**ACTIVITY:** This exercise calls for the line with "Instruction: Go to the ACCOUNT page", the line with "Open the JD", and all lines between them in the material below, output exactly and with no other lines.
┄┄┄┄┄┄┄┄┄┄
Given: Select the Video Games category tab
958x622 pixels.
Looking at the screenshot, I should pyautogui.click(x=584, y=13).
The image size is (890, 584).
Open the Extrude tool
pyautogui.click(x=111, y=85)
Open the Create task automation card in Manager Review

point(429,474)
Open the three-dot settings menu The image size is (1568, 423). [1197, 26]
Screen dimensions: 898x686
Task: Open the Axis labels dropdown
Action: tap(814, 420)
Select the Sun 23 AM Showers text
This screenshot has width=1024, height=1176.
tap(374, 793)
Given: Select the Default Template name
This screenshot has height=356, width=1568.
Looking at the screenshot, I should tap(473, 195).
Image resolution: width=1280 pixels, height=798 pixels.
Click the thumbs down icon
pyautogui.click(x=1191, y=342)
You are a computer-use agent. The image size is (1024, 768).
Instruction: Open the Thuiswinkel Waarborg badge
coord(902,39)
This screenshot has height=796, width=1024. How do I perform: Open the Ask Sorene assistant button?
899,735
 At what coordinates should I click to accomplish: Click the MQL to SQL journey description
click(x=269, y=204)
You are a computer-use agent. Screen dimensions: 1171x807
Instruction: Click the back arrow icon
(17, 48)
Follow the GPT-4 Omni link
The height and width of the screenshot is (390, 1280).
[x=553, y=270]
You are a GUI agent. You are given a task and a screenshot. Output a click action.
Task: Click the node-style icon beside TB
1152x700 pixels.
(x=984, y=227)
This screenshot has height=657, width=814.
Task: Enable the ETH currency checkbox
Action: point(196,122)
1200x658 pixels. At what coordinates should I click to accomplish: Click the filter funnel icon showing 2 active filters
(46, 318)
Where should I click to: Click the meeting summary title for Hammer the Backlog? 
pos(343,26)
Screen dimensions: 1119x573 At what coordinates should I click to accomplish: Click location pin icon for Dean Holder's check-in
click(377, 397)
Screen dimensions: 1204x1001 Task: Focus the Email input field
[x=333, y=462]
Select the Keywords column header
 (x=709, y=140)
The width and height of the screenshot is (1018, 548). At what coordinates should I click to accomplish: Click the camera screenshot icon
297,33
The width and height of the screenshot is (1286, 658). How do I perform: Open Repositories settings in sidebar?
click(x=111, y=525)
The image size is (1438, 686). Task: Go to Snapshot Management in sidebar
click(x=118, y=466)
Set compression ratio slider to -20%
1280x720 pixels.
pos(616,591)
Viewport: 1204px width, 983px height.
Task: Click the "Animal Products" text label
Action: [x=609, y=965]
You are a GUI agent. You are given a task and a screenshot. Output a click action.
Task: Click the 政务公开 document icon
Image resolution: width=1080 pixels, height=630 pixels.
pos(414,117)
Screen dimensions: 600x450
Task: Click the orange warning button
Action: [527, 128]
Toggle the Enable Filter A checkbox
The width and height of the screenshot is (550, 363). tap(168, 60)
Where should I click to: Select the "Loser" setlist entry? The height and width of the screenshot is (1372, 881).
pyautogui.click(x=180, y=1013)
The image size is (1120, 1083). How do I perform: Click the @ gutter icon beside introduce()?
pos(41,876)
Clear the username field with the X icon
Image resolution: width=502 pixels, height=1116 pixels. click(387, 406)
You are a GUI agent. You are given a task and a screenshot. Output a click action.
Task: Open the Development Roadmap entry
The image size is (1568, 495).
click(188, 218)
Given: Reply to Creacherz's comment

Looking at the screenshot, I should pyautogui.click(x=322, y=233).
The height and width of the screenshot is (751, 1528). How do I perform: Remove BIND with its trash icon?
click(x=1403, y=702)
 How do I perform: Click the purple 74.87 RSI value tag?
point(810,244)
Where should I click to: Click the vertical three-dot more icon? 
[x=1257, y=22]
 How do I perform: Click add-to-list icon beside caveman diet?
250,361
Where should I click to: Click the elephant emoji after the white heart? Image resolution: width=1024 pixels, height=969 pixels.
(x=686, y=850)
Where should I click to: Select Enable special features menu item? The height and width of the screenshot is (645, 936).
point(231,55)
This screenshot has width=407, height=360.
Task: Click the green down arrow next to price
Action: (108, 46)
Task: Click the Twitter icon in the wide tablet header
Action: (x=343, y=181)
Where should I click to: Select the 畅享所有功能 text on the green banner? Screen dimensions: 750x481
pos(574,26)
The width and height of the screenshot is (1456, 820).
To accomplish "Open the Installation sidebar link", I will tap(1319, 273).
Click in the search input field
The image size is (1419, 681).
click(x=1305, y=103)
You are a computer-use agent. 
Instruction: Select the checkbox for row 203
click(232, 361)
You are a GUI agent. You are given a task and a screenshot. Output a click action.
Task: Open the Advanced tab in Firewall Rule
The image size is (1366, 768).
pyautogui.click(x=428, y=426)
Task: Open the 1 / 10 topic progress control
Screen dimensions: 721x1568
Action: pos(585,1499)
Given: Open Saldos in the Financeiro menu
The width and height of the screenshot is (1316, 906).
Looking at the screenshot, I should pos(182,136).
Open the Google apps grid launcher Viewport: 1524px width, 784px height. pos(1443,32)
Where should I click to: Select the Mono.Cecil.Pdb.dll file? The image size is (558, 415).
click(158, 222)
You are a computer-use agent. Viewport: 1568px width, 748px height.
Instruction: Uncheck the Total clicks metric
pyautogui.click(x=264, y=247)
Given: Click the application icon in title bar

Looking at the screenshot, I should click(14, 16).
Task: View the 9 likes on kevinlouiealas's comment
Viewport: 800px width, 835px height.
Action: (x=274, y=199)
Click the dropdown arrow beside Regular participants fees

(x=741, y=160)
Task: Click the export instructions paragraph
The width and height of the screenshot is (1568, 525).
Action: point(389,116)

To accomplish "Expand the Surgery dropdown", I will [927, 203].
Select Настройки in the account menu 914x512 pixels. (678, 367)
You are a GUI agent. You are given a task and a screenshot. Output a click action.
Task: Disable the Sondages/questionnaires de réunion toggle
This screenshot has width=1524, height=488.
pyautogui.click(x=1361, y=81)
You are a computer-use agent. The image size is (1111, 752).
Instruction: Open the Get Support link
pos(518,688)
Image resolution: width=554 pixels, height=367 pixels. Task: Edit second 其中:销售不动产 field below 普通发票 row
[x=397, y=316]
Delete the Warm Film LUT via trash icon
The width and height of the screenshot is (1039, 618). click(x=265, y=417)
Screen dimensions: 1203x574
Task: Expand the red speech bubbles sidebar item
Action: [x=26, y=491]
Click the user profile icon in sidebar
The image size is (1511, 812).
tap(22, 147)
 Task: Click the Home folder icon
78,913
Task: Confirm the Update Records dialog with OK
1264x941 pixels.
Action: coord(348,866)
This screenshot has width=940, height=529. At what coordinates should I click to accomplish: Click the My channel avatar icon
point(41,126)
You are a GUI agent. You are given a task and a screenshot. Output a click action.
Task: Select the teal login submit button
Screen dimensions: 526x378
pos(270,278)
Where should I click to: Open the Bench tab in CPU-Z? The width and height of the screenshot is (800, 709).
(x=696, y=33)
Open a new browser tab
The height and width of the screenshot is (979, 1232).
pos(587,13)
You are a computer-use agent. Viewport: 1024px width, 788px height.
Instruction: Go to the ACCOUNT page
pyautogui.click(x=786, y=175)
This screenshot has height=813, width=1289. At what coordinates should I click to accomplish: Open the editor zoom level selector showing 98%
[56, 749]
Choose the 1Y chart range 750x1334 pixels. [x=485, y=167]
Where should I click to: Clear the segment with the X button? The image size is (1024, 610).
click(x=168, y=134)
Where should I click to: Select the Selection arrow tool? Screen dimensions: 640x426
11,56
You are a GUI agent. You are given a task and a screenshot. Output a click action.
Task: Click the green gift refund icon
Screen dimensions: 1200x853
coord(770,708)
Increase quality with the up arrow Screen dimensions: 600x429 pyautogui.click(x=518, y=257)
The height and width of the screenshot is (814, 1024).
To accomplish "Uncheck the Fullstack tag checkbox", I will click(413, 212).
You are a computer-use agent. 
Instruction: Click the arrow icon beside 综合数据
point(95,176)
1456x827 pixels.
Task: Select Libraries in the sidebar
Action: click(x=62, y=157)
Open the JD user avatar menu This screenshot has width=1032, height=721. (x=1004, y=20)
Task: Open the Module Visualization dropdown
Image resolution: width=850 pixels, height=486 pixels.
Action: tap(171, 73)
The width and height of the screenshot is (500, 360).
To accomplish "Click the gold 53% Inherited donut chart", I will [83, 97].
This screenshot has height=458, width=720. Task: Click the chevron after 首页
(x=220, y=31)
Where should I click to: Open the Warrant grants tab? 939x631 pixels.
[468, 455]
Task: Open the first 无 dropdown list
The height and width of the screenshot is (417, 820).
┄┄┄┄┄┄┄┄┄┄
**SOLUTION:**
Instruction: Go to the ACCOUNT page
pyautogui.click(x=786, y=175)
This screenshot has height=813, width=1289. At what coordinates should I click to accomplish: Open the editor zoom level selector showing 98%
[56, 749]
Choose the 1Y chart range 750x1334 pixels. [x=485, y=167]
Where should I click to: Clear the segment with the X button? The image size is (1024, 610).
click(x=168, y=134)
Where should I click to: Select the Selection arrow tool? Screen dimensions: 640x426
11,56
You are a GUI agent. You are given a task and a screenshot. Output a click action.
Task: Click the green gift refund icon
Screen dimensions: 1200x853
coord(770,708)
Increase quality with the up arrow Screen dimensions: 600x429 pyautogui.click(x=518, y=257)
The height and width of the screenshot is (814, 1024).
To accomplish "Uncheck the Fullstack tag checkbox", I will click(413, 212).
You are a computer-use agent. 
Instruction: Click the arrow icon beside 综合数据
point(95,176)
1456x827 pixels.
Task: Select Libraries in the sidebar
Action: click(x=62, y=157)
Open the JD user avatar menu This screenshot has width=1032, height=721. (x=1004, y=20)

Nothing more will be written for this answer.